ARSENAL is a masked DNA language model for regulatory genomics, developed in Anshul Kundaje's lab at Stanford University and posted to bioRxiv in early 2026. Many genomic language models pursue ever-longer context windows trained across entire genomes; ARSENAL takes the opposite stance, using short contexts focused on a functionally curated set of regulatory sequences. The motivation is that regulatory grammar — the arrangement of transcription factor (TF) binding motifs that controls gene expression — is largely a local phenomenon, so a model concentrated on regulatory regions can learn it more effectively than one diluted across whole genomes.
A distinctive ingredient is a motif-discovery regularizer added during training, which encourages the model to organize its internal representations around interpretable sequence motifs. This makes ARSENAL not only predictive but also more amenable to extracting the TF motifs it has learned, without requiring motif annotations as supervision.

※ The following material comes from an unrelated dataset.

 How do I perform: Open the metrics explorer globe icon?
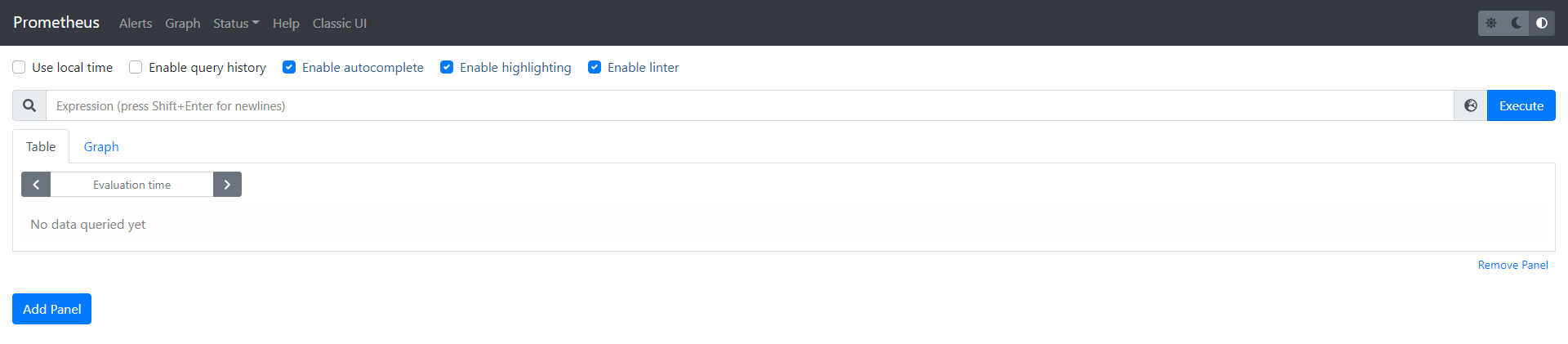click(1471, 106)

The model is presented as a versatile regulatory-genomics tool: it recovers TF motifs zero-shot, predicts the functional effects of regulatory variants, improves chromatin accessibility prediction across cell types, and can act generatively to design regulatory sequences with targeted properties.
ARSENAL is a masked language model over DNA trained on a curated regulatory-sequence dataset using short contexts, with an added regularizer that promotes motif discovery. The preprint reports that ARSENAL outperforms existing approaches at recovering TF motifs without annotations, predicting regulatory-variant effects, and enhancing chromatin accessibility predictions across cell types, and that it can generate regulatory sequences with desired functional properties. Pretrained models and data are hosted on Synapse (syn72351987), and training code, variant-scoring and sequence-generation notebooks, TF-MoDISco motif analyses, ChromBPNet integration, and DART-EVAL benchmarking utilities are provided in the GitHub repository. The work is released under a CC BY license. As a recent preprint, exact parameter counts and the repository license should be confirmed against the latest sources.

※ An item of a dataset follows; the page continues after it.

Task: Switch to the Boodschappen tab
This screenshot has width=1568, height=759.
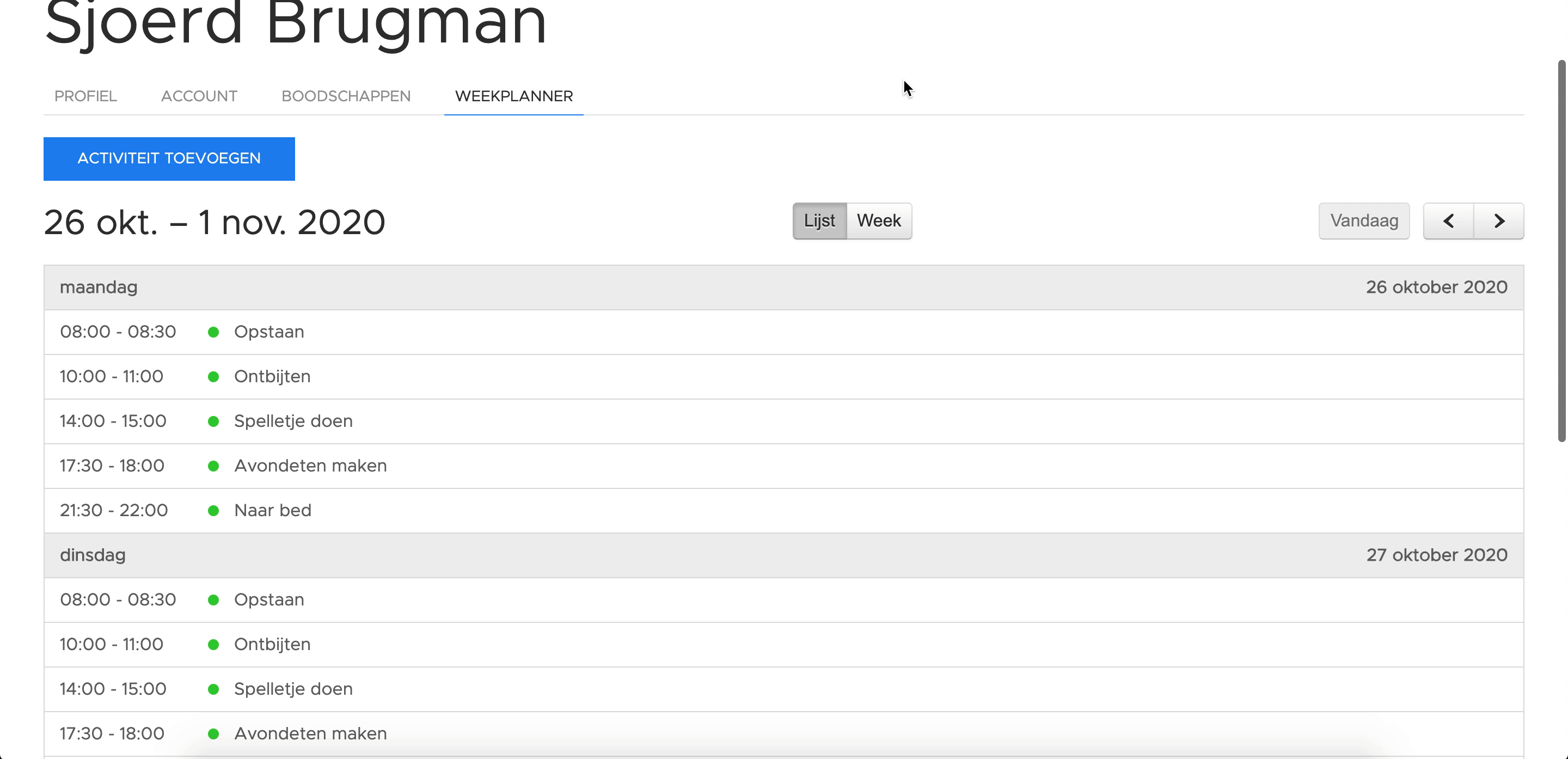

ARSENAL serves regulatory-genomics researchers who need to interpret non-coding DNA: discovering TF motifs without prior annotation, scoring how non-coding variants affect gene regulation, predicting cell-type-specific chromatin accessibility, and designing synthetic regulatory elements. These capabilities are directly relevant to functional genomics, variant interpretation, and synthetic-biology applications.
ARSENAL argues that, for regulatory genomics, careful data curation and inductive biases toward motif structure can outperform brute-force long-context genome pretraining. By coupling zero-shot interpretability with competitive performance on variant-effect and accessibility tasks, it offers a practical and interpretable alternative within the DNA language model landscape. As a recent preprint, its broader adoption and independent validation remain to be established.